PROBLEM TO SOLVE:
Give back exactly the lines from the start of the entries below to the line holding "Privacy Notice (54, 2298)", that line included, and leave every picture out.

BEGIN DATASET RECORDS

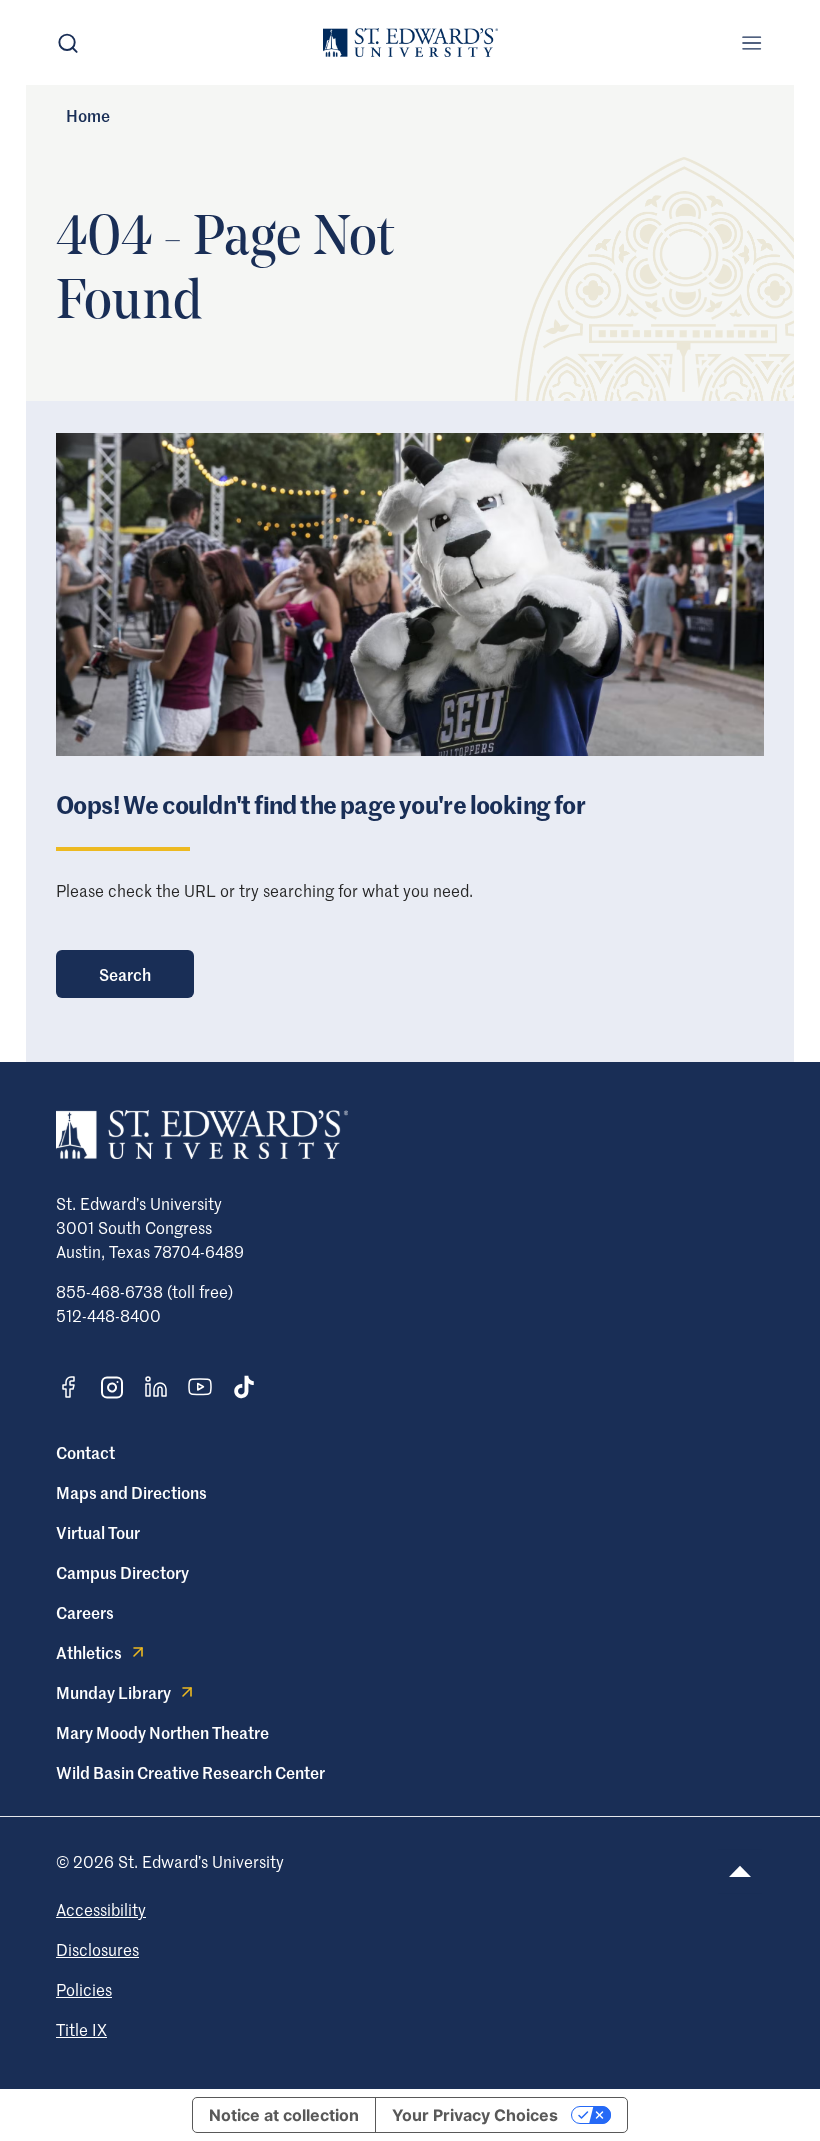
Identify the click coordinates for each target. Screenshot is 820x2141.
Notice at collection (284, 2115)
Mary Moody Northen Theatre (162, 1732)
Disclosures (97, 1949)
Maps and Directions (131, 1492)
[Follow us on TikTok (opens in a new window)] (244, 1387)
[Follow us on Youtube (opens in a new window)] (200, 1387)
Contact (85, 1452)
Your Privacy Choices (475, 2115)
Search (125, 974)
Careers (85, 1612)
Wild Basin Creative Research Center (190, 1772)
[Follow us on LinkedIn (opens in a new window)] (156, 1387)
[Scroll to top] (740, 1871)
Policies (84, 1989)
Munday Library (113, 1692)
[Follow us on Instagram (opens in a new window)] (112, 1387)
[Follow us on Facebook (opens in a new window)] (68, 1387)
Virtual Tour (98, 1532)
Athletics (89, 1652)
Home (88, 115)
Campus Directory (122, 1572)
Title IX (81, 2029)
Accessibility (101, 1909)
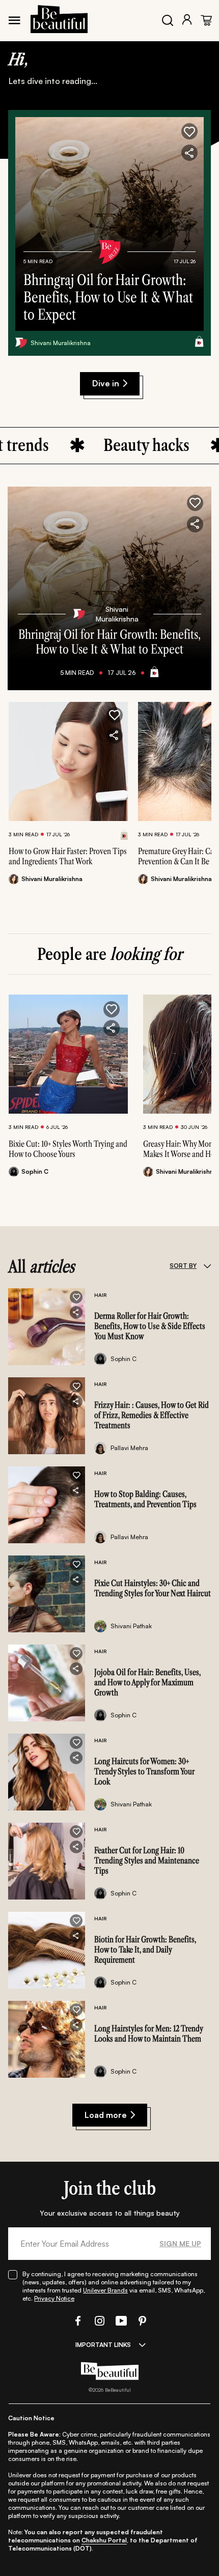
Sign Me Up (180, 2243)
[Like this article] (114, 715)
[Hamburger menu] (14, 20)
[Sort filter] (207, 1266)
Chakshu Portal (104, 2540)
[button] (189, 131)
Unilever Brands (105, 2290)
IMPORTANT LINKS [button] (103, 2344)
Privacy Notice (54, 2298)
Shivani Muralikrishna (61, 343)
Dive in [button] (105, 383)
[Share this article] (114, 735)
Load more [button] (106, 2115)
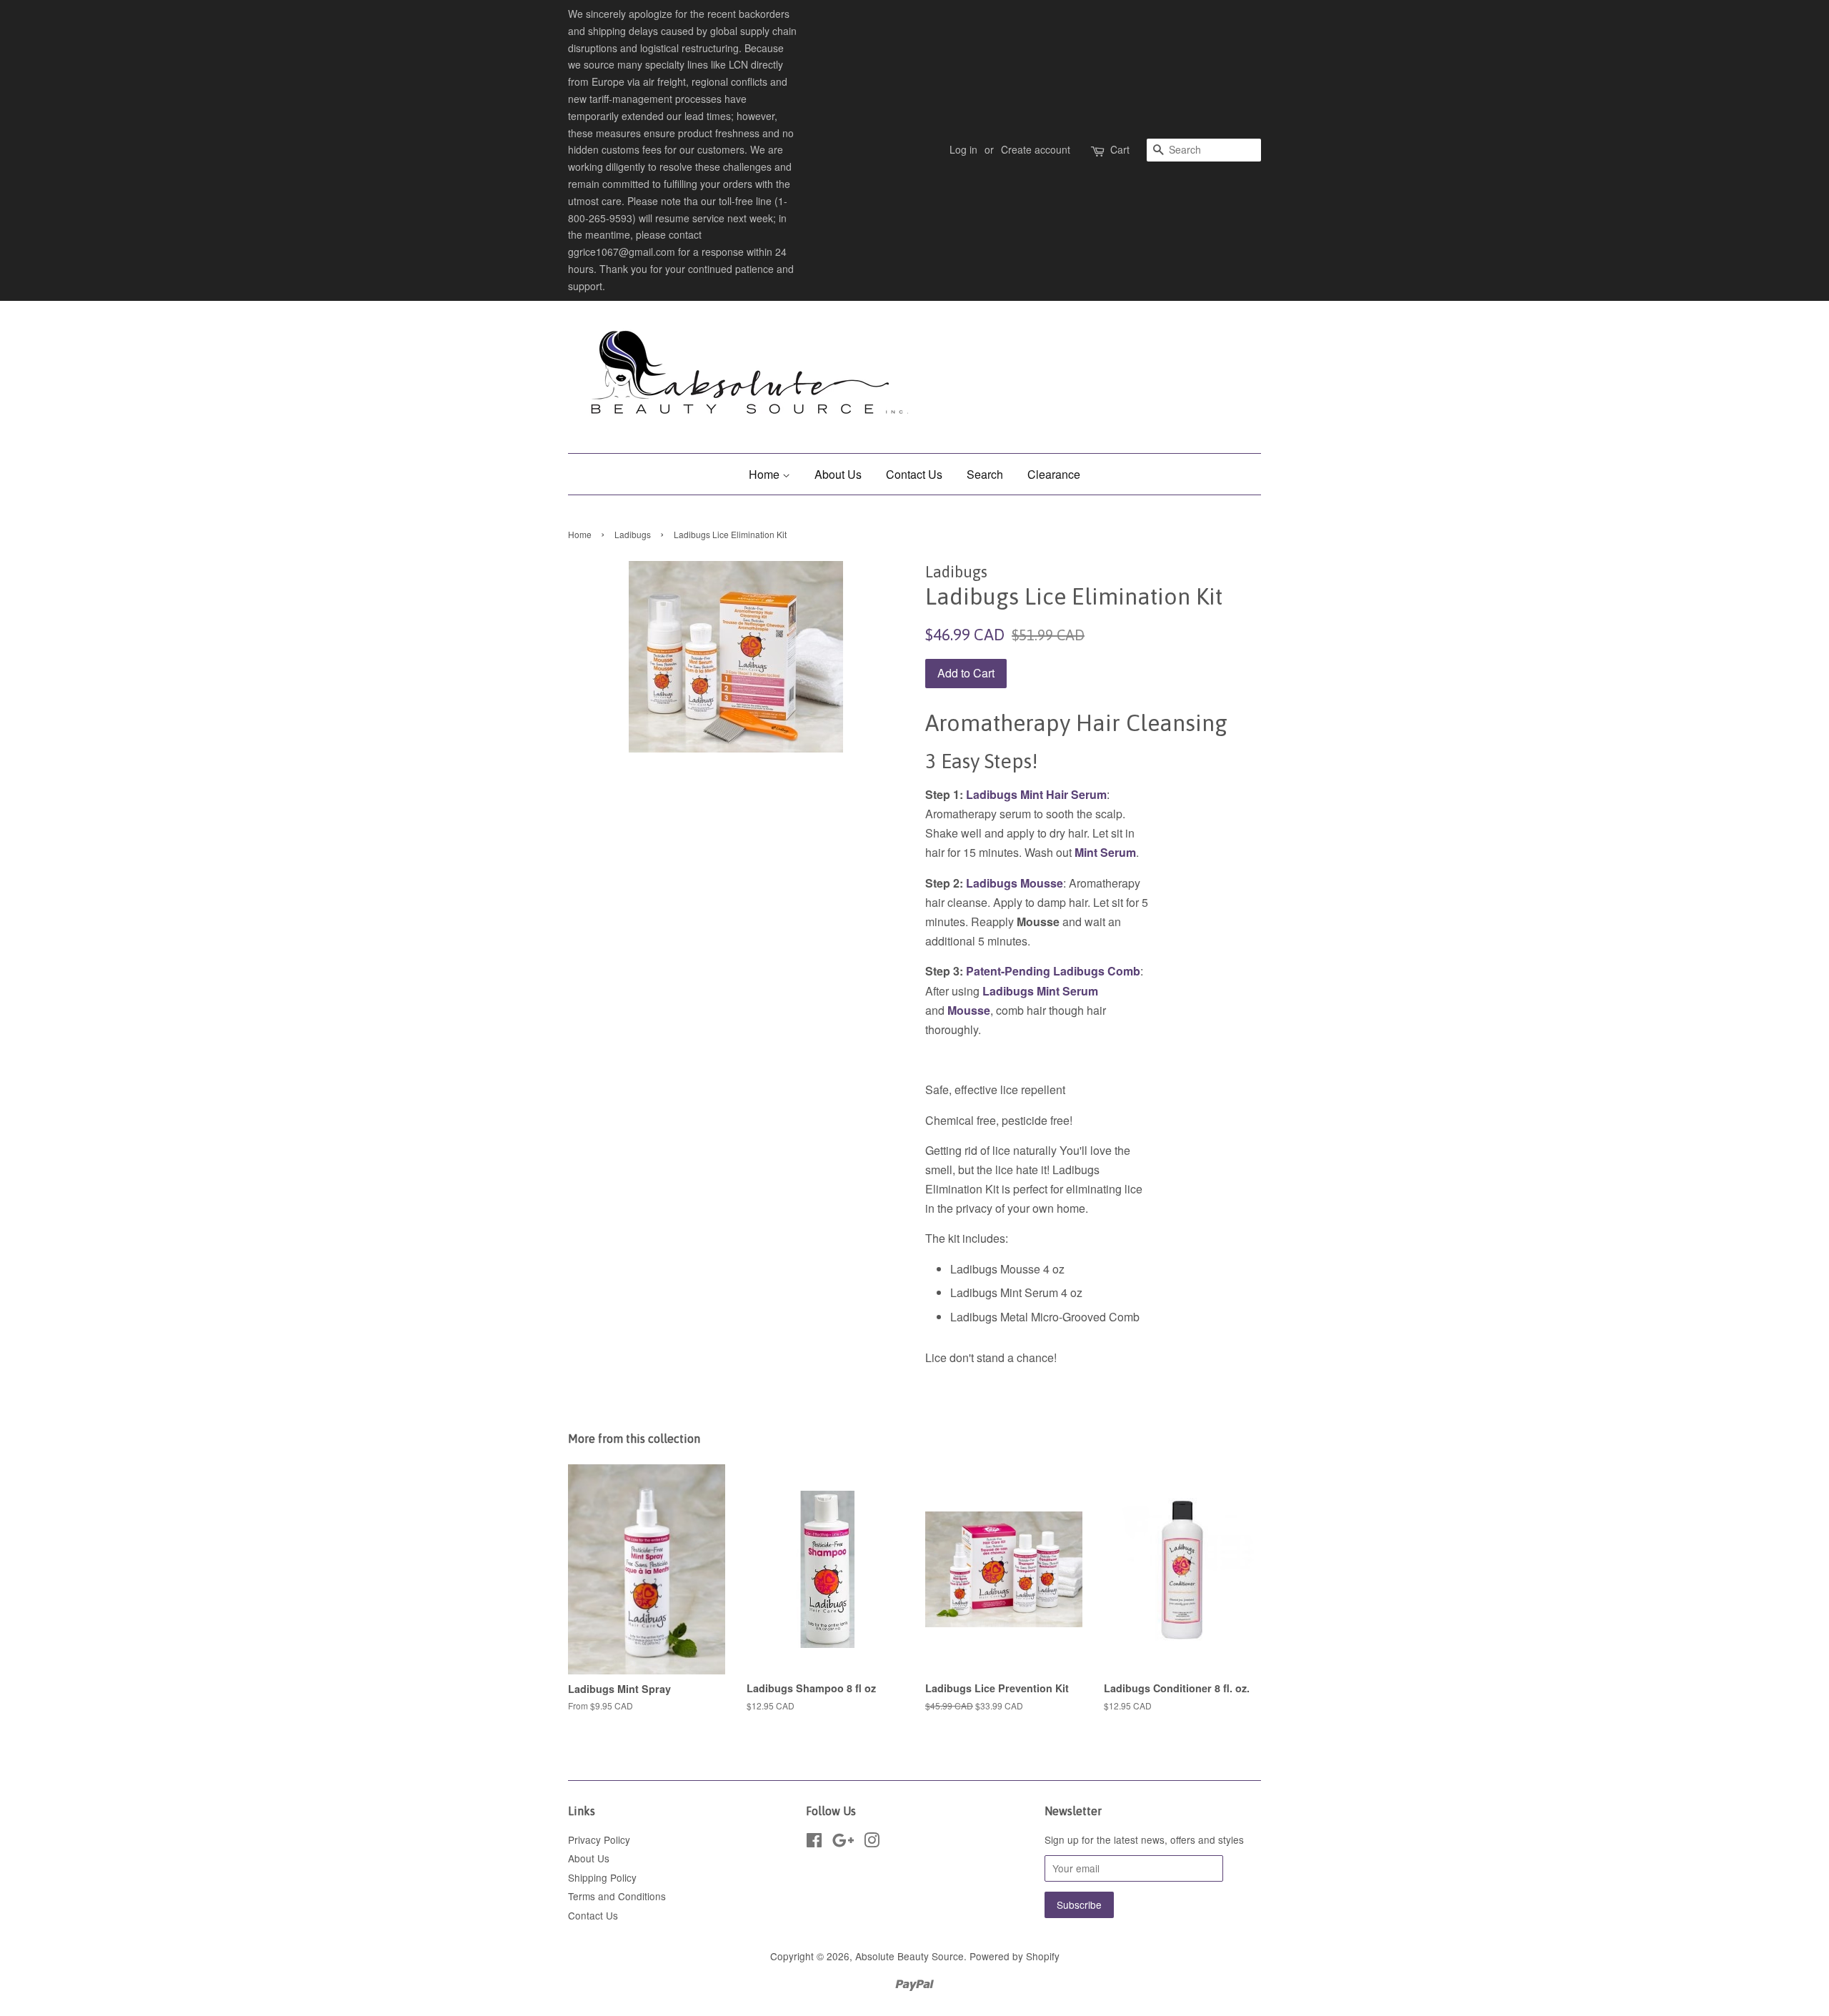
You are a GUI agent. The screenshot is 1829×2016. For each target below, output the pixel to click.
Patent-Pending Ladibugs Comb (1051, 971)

END DATASET RECORDS

TASK RESPONSE:
Identify the click coordinates for each target. Screenshot is 820x2141.
Notice at collection (284, 2115)
Mary Moody Northen Theatre (162, 1732)
Disclosures (97, 1949)
Maps and Directions (131, 1492)
[Follow us on TikTok (opens in a new window)] (244, 1387)
[Follow us on Youtube (opens in a new window)] (200, 1387)
Contact (85, 1452)
Your Privacy Choices (475, 2115)
Search (125, 974)
Careers (85, 1612)
Wild Basin Creative Research Center (190, 1772)
[Follow us on LinkedIn (opens in a new window)] (156, 1387)
[Scroll to top] (740, 1871)
Policies (84, 1989)
Munday Library (113, 1692)
[Follow us on Instagram (opens in a new window)] (112, 1387)
[Follow us on Facebook (opens in a new window)] (68, 1387)
Virtual Tour (98, 1532)
Athletics (89, 1652)
Home (88, 115)
Campus Directory (122, 1572)
Title IX (81, 2029)
Accessibility (101, 1909)
Sign Me Up (180, 2243)
[Like this article] (114, 715)
[Hamburger menu] (14, 20)
[Sort filter] (207, 1266)
Chakshu Portal (104, 2540)
[button] (189, 131)
Unilever Brands (105, 2290)
IMPORTANT LINKS [button] (103, 2344)
Privacy Notice (54, 2298)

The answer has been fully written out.